Does not sound like your issue is motor mounts. Sounds exhaust related to me.


----------



## unclejemima (Sep 1, 2010)

quadraria10 said:


> Does not sound like your issue is motor mounts. Sounds exhaust related to me.


That's promising advice. I'm hoping your right  For my wallets sake lol


----------



## quadraria10 (Jul 6, 2010)

Maybe you could record it for us to hear the sound. I am wondering if it might also be related to your awd problem. In the manual they state that turning off the ignition in awd mode can cause a clunk or shudder. I am wondering if upon starting something similar can happen if the system thinks its in lock mode and then disengages.
Will report when I look at the relevant section of the service manual.

You may want to check the australian x trail forum as I think there were more people there who experienced transfer case problems.


----------



## unclejemima (Sep 1, 2010)

quadraria10 said:


> Maybe you could record it for us to hear the sound. I am wondering if it might also be related to your awd problem. In the manual they state that turning off the ignition in awd mode can cause a clunk or shudder. I am wondering if upon starting something similar can happen if the system thinks its in lock mode and then disengages.
> Will report when I look at the relevant section of the service manual.
> 
> You may want to check the australian x trail forum as I think there were more people there who experienced transfer case problems.


The nissan dealer verified that its the the front and right engine mounts are shot. The front is really bad the right not so, but still toast.

Of course they want insane money for even the parts, and to buy used engine mounts is like buying used underwear IMO...not a smart idea. I found some on Ebay. Can you anyone confirm if these are ok?

MACKAY FRONT ENGINE MOUNT - for NISSAN X-TRAIL T30 2001-2007 - 2.5L - A6077 | eBay
NEW Passenger Right Engine Mount MTC 11210-8H30E Fits Nissan X-Trail 2005-2006 | eBay

I can't seem to find any cheaper ones...is this a good price?


----------



## quadraria10 (Jul 6, 2010)

As with all things X Trail-- RockAuto is a great resource for parts

2006 NISSAN X-TRAIL 2.5L L4 Motor Mount | RockAuto

I would order the DEA ones both front and right w delivery it will be around 70 cdn for the two delivered to your door. Compare that to the ebay right mount which would run over 90 cdn and your aussie front one that will cost over 70 cdn with delivery.


Febest is another that has good quality for the price

Buy engine mountings for: Nissan x-trail t30 2000-2006 ? febestparts.com 

They have all four available, just note their prices are in american dollars + delivery charges ( Febest also sells on Amazon and Ebay).

Surprised they are both bad, but that explains the clunks. Must also happen when you shift gears I would think. Glad you are going to fix it.


----------



## unclejemima (Sep 1, 2010)

I'm just getting around to ordering the engine mounts (again) but I'm wanting to make sure that "right" would be the passenger side...

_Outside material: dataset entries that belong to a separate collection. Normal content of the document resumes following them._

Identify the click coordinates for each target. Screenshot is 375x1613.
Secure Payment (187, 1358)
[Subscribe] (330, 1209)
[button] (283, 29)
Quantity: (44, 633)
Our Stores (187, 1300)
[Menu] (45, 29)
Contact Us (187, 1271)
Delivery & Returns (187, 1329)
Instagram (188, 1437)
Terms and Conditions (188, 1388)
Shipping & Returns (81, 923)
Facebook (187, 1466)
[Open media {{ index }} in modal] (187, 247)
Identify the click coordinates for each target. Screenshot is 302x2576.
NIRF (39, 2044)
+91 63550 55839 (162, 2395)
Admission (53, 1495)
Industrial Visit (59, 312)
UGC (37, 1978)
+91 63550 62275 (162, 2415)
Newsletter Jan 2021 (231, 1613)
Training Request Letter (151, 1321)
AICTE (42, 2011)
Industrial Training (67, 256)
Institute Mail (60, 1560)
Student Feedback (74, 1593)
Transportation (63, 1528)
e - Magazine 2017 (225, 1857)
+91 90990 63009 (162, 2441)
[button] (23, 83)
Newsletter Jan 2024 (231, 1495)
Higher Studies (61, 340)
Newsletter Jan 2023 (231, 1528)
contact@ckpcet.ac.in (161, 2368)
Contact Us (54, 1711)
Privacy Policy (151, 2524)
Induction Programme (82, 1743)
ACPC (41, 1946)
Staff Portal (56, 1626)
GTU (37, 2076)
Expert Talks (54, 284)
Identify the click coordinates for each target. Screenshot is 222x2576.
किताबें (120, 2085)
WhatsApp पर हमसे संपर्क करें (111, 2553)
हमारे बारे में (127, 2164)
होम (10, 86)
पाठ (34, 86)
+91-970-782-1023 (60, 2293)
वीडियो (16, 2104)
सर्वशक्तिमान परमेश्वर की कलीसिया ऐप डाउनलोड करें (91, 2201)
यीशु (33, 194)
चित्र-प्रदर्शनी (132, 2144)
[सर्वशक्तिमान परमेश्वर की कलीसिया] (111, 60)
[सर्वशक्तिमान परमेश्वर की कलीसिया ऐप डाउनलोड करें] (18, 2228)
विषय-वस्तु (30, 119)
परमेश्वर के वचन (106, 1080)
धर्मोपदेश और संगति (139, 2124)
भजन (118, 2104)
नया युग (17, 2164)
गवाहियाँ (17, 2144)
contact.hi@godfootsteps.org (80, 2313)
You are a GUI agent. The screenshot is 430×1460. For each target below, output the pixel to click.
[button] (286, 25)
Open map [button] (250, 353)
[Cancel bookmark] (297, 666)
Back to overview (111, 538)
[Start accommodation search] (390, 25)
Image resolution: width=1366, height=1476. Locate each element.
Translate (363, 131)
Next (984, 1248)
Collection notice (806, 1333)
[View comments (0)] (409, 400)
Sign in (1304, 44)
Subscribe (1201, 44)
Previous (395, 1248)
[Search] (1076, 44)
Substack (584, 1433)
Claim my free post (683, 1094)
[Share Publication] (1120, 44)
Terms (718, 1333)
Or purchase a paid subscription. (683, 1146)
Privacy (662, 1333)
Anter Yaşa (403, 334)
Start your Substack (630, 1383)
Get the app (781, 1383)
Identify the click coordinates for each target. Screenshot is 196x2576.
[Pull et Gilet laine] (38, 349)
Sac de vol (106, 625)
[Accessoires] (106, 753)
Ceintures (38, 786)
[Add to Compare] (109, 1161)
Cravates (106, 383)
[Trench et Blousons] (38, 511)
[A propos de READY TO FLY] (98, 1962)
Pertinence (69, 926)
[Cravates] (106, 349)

The Nissan dealer used the term "right" and I imagine all mechanics would use the passenger side as right...but if you stand in front of the car...it would be the left?! I'm getting confused lol.


----------



## quadraria10 (Jul 6, 2010)

I have been there with that exact confusion. The rule of thumb is side is from the driver's seat perspective. So driver's side is left and passenger side is right.


----------



## unclejemima (Sep 1, 2010)

quadraria10 said:


> I have been there with that exact confusion. The rule of thumb is side is from the driver's seat perspective. So driver's side is left and passenger side is right.


Thanks 

I've owned a few RHD so talking driver/passenger side gets confusing as well lol.


----------



## unclejemima (Sep 1, 2010)

Update...I did finally get these engine mounts installed and the clunk is totally gone! Yes


----------



## quadraria10 (Jul 6, 2010)

Glad to hear it. Who did the repair?


----------